Reproduce the entries from their first line up to and including the line with "Diario Plaza 109 (27, 386)". Leave out everything after it.

--------------------

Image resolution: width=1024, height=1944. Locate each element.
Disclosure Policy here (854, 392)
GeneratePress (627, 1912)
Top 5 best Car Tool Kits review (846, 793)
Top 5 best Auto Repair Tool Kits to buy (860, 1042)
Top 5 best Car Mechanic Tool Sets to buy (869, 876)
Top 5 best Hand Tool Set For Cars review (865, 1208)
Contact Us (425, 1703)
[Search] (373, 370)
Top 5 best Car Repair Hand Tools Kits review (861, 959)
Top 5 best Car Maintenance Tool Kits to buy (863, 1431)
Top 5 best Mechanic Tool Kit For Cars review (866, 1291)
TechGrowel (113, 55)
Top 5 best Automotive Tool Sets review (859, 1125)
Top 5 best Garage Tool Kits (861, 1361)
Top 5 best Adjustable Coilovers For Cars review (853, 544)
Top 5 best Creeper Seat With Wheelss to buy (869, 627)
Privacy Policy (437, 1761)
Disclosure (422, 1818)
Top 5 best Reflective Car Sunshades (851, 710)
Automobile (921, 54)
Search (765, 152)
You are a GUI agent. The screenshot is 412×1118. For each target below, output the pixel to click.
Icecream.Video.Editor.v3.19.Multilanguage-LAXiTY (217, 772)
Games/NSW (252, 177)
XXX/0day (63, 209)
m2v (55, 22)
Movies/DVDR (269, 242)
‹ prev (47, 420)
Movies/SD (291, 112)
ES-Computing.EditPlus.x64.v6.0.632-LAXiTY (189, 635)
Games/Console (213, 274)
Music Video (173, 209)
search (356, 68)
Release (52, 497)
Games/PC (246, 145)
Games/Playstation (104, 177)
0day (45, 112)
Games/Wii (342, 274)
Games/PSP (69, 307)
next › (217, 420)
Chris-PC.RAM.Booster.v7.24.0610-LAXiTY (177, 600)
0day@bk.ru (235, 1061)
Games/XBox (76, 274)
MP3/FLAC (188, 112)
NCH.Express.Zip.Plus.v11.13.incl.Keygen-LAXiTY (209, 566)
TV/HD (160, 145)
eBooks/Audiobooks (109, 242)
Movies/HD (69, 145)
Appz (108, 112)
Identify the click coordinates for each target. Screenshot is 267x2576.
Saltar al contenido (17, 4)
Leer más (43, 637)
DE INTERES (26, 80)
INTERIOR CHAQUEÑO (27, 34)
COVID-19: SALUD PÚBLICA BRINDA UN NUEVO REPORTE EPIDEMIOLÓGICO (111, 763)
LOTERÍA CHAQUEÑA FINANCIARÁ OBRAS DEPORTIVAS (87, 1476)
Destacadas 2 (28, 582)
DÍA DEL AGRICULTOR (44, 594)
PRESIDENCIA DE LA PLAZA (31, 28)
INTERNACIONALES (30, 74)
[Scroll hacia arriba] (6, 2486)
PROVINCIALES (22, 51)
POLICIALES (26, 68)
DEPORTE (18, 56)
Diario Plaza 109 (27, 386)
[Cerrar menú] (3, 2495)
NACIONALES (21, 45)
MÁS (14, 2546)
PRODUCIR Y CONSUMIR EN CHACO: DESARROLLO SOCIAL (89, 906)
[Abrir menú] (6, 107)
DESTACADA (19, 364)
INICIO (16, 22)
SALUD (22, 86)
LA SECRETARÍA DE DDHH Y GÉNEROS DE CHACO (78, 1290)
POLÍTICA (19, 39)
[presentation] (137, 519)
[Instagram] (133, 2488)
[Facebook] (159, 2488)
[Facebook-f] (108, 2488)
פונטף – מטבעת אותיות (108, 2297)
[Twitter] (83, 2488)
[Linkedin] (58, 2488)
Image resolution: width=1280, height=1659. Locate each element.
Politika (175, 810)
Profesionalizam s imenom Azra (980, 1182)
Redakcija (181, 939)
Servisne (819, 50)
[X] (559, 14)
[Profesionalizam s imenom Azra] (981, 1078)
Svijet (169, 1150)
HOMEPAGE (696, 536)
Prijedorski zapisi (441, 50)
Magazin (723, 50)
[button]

--------------------

### [Reply to the exercise]
Image resolution: width=1024, height=1944. Locate each element.
Disclosure Policy here (854, 392)
GeneratePress (627, 1912)
Top 5 best Car Tool Kits review (846, 793)
Top 5 best Auto Repair Tool Kits to buy (860, 1042)
Top 5 best Car Mechanic Tool Sets to buy (869, 876)
Top 5 best Hand Tool Set For Cars review (865, 1208)
Contact Us (425, 1703)
[Search] (373, 370)
Top 5 best Car Repair Hand Tools Kits review (861, 959)
Top 5 best Car Maintenance Tool Kits to buy (863, 1431)
Top 5 best Mechanic Tool Kit For Cars review (866, 1291)
TechGrowel (113, 55)
Top 5 best Automotive Tool Sets review (859, 1125)
Top 5 best Garage Tool Kits (861, 1361)
Top 5 best Adjustable Coilovers For Cars review (853, 544)
Top 5 best Creeper Seat With Wheelss to buy (869, 627)
Privacy Policy (437, 1761)
Disclosure (422, 1818)
Top 5 best Reflective Car Sunshades (851, 710)
Automobile (921, 54)
Search (765, 152)
You are a GUI agent. The screenshot is 412×1118. For each target below, output the pixel to click.
Icecream.Video.Editor.v3.19.Multilanguage-LAXiTY (217, 772)
Games/NSW (252, 177)
XXX/0day (63, 209)
m2v (55, 22)
Movies/DVDR (269, 242)
‹ prev (47, 420)
Movies/SD (291, 112)
ES-Computing.EditPlus.x64.v6.0.632-LAXiTY (189, 635)
Games/Console (213, 274)
Music Video (173, 209)
search (356, 68)
Release (52, 497)
Games/PC (246, 145)
Games/Playstation (104, 177)
0day (45, 112)
Games/Wii (342, 274)
Games/PSP (69, 307)
next › (217, 420)
Chris-PC.RAM.Booster.v7.24.0610-LAXiTY (177, 600)
0day@bk.ru (235, 1061)
Games/XBox (76, 274)
MP3/FLAC (188, 112)
NCH.Express.Zip.Plus.v11.13.incl.Keygen-LAXiTY (209, 566)
TV/HD (160, 145)
eBooks/Audiobooks (109, 242)
Movies/HD (69, 145)
Appz (108, 112)
Identify the click coordinates for each target. Screenshot is 267x2576.
Saltar al contenido (17, 4)
Leer más (43, 637)
DE INTERES (26, 80)
INTERIOR CHAQUEÑO (27, 34)
COVID-19: SALUD PÚBLICA BRINDA UN NUEVO REPORTE EPIDEMIOLÓGICO (111, 763)
LOTERÍA CHAQUEÑA FINANCIARÁ OBRAS DEPORTIVAS (87, 1476)
Destacadas 2 (28, 582)
DÍA DEL AGRICULTOR (44, 594)
PRESIDENCIA DE LA PLAZA (31, 28)
INTERNACIONALES (30, 74)
[Scroll hacia arriba] (6, 2486)
PROVINCIALES (22, 51)
POLICIALES (26, 68)
DEPORTE (18, 56)
Diario Plaza 109 (27, 386)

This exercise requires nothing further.